Hoyer: Direkte Gespräche sind eine Erfolgsstrategie

05.10.2007 Meldung FDP-Bundestagsfraktion

Zum ersten Treffen der Staatschefs von Nord- und Südkorea seit sieben Jahren erklärt der stellvertretende Vorsitzende und außenpolitische Sprecher der FDP-Bundestagsfraktion Werner Hoyer:

Nach Jahren der politischen Eiszeit sehen wir endlich Anzeichen eines Tauwetters auf der koreanischen Halbinsel. Reiner Zufall ist das nicht – die Sechs-Parteien-Gespräche haben sich als Eisbrecher bewährt. Dass Nordkorea heute seine Atomanlagen für Heizöl aufgibt und sich mit den Südkoreanern auf eine De-facto-Friedenserklärung verständigt, hätte man vor Kurzem noch für unmöglich gehalten.

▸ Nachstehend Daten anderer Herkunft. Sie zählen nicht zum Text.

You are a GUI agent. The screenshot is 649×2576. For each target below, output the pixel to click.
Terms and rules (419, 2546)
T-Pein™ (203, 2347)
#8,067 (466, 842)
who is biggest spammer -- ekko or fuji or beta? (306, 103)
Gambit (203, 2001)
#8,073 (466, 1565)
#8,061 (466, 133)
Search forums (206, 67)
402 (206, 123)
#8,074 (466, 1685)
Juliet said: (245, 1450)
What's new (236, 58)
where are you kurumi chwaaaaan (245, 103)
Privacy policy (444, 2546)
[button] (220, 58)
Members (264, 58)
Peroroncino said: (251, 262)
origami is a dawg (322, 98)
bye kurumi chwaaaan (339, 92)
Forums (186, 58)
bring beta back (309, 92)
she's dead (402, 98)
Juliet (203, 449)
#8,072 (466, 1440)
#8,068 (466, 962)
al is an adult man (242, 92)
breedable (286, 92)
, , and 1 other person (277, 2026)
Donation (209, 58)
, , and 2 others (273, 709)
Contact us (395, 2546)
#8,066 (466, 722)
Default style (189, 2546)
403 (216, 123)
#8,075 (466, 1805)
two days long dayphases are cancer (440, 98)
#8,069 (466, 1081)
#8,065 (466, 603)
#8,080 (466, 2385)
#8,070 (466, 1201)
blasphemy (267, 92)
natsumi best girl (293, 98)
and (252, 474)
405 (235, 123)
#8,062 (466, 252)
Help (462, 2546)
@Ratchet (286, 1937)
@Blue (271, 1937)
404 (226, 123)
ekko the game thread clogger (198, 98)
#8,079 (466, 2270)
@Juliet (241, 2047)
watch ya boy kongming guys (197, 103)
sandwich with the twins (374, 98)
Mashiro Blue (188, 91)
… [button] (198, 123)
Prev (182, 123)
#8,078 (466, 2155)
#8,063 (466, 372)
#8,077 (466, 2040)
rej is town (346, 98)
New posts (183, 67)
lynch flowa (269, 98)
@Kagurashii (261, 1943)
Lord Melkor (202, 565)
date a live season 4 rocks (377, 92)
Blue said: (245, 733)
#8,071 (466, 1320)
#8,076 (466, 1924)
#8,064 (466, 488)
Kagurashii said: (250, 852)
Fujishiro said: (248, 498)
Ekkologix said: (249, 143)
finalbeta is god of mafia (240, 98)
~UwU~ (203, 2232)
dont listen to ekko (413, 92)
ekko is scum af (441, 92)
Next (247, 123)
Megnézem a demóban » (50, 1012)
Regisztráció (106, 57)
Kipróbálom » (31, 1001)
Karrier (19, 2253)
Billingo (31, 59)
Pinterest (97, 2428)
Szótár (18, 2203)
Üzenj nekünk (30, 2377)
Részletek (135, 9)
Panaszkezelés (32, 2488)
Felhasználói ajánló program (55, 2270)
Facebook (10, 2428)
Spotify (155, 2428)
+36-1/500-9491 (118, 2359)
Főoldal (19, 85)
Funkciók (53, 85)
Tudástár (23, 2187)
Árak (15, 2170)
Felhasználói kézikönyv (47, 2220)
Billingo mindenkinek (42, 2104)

Die Lehre, die wir hieraus ziehen dürfen, lautet: Direkte Gespräche sind – auch im Umgang mit „Schurkenstaaten“ – hilfreicher als lautes Säbelrasseln aus der Entfernung. Gerade die amerikanische Regierung sollte diese Tatsache zur Kenntnis nehmen. Ihre Strategie im Hinblick auf den Irak würde erheblich davon profitieren, wenn sie Nordkorea als Lehrstück im Krisenmanagement begreifen würden. Denn auch im Mittleren Osten wird auf Dauer kein Weg an direkten Verhandlungen mit Syrien und Iran vorbeiführen.

Freilich sollten wir nicht naiv werden. Grund zu etwas gesunder Skepsis besteht angesichts eines ebenso irrationalen wie totalitären Regimes in Pjöngjang weiterhin. Noch haben sich die Nordkoreaner nicht zur Aufgabe ihres Atomprogramms verpflichtet. Doch sind wir nun auf einem erfolgversprechenderen Weg dorthin als wir es noch kürzlich erhoffen durften.